__Instructions for the task__
Duplicate the items starting at the line that contains "Given: Start the 1 min timer" and ending at the line that contains "click(181, 49)", and include both of those lines.
————————
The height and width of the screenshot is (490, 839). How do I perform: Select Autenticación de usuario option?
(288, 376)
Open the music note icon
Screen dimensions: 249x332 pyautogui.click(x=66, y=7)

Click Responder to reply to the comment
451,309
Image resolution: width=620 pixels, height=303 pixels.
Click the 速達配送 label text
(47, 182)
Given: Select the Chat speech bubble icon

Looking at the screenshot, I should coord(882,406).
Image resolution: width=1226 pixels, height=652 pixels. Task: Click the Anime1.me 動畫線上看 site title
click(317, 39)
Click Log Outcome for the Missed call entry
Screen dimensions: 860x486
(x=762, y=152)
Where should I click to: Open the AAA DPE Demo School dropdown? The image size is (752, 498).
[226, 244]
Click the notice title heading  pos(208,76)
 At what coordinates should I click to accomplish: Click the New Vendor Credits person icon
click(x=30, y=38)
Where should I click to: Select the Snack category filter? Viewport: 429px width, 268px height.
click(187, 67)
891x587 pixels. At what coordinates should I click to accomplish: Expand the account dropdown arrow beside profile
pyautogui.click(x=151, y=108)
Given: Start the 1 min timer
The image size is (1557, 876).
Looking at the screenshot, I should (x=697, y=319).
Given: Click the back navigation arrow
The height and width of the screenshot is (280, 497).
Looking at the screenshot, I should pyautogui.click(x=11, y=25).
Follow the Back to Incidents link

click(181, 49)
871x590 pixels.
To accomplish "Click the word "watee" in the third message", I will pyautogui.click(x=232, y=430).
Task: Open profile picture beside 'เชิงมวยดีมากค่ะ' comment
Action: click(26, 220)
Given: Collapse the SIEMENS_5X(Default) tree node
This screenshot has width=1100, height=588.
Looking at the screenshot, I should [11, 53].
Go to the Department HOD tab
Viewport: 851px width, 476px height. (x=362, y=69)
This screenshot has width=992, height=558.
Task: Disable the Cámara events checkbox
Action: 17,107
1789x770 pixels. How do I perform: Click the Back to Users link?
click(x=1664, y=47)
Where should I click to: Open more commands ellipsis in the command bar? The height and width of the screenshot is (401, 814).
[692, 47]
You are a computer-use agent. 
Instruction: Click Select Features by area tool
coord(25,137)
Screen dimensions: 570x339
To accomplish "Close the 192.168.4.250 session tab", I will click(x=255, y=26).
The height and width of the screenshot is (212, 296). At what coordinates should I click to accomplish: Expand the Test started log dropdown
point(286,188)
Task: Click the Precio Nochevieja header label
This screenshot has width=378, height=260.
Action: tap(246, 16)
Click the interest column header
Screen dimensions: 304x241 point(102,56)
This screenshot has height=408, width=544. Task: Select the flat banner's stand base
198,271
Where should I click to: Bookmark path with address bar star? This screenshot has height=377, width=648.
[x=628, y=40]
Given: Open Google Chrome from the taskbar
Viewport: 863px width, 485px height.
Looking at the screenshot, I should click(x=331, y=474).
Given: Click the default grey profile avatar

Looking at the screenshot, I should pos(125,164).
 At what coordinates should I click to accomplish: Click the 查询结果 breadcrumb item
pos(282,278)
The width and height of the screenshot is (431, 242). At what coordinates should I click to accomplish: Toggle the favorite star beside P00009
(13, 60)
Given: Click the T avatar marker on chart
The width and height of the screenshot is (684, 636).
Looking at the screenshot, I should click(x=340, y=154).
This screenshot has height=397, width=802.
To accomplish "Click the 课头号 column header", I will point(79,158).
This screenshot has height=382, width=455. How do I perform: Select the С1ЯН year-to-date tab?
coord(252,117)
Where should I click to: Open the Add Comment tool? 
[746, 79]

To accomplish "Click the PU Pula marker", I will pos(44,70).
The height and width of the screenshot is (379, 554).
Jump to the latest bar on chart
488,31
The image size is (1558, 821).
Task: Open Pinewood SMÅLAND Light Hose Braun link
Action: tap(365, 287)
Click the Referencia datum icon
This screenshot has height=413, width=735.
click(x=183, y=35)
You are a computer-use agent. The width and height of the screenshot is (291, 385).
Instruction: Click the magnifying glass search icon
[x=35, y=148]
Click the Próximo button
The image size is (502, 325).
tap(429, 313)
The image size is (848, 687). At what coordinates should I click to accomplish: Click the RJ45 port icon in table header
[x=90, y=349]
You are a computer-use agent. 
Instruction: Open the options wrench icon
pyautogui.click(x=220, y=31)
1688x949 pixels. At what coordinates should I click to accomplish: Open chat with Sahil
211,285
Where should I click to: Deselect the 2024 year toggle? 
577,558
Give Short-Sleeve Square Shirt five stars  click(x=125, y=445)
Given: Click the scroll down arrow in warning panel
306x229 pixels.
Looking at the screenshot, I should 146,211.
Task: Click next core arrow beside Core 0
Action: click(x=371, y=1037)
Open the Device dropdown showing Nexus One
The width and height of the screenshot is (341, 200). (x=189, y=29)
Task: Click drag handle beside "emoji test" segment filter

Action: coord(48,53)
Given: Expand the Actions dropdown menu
————————
__The output__
Given: Start the 1 min timer
The image size is (1557, 876).
Looking at the screenshot, I should (x=697, y=319).
Given: Click the back navigation arrow
The height and width of the screenshot is (280, 497).
Looking at the screenshot, I should pyautogui.click(x=11, y=25).
Follow the Back to Incidents link

click(181, 49)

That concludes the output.